Pictures are to be left out. Copy exactly, and only, the lines from the start of the entries below to the line with "You are a computer-use", both included.

BEGIN Data for analysis

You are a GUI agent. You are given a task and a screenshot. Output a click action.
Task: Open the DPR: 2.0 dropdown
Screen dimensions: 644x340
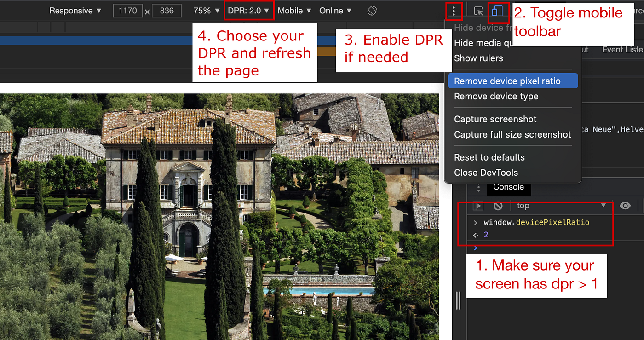point(248,11)
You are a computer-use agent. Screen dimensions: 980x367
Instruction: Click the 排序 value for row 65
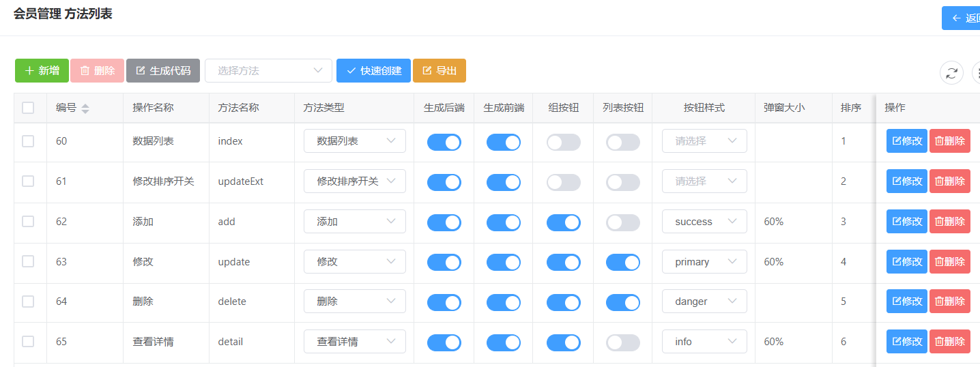(x=844, y=342)
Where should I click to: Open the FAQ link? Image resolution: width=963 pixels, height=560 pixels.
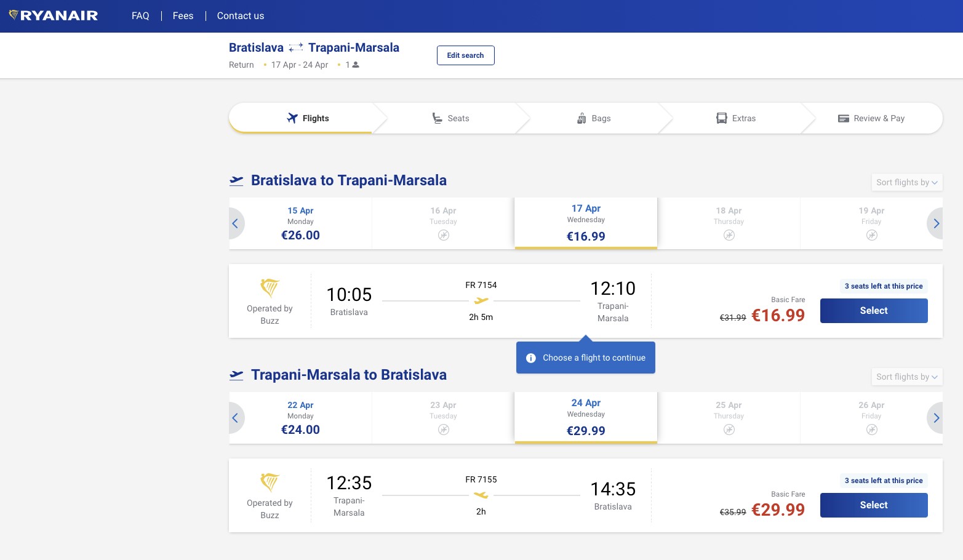tap(140, 16)
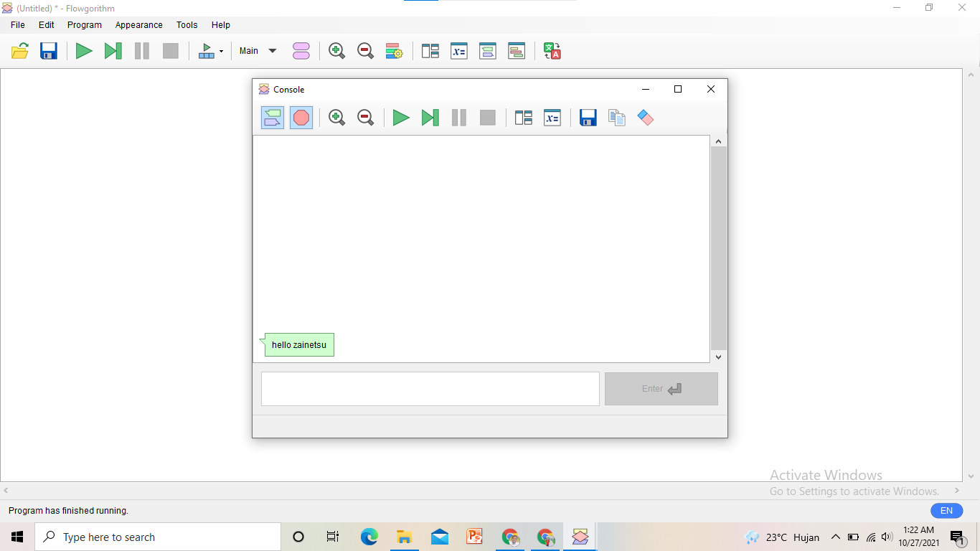Copy the console text
The width and height of the screenshot is (980, 551).
pos(616,118)
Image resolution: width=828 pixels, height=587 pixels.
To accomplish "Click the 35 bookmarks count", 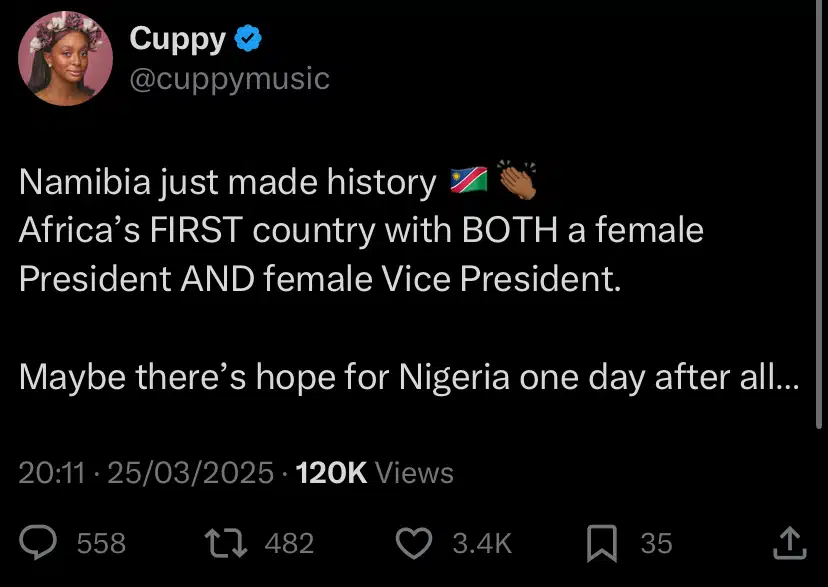I will (x=654, y=543).
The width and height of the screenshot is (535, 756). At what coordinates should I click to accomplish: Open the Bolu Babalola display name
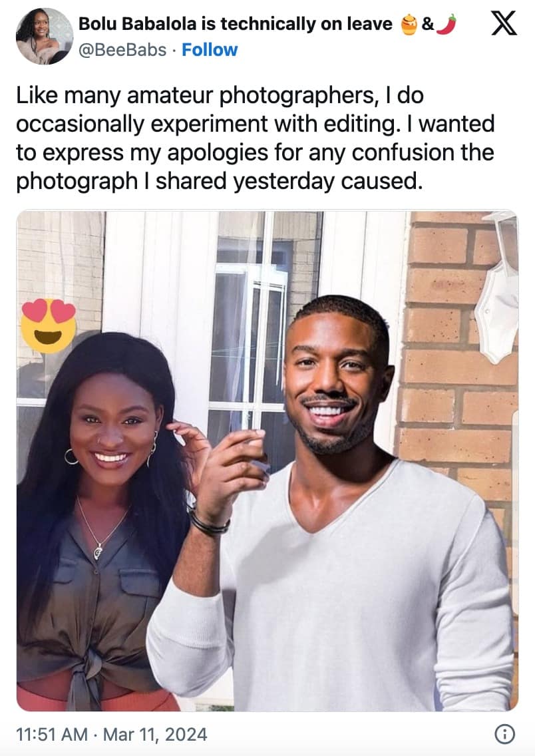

END Data for analysis

→ Written reply:
You are a GUI agent. You are given a task and a screenshot. Output a click action.
Task: Open the DPR: 2.0 dropdown
Screen dimensions: 644x340
point(248,11)
You are a computer-use agent. Screen dimensions: 980x367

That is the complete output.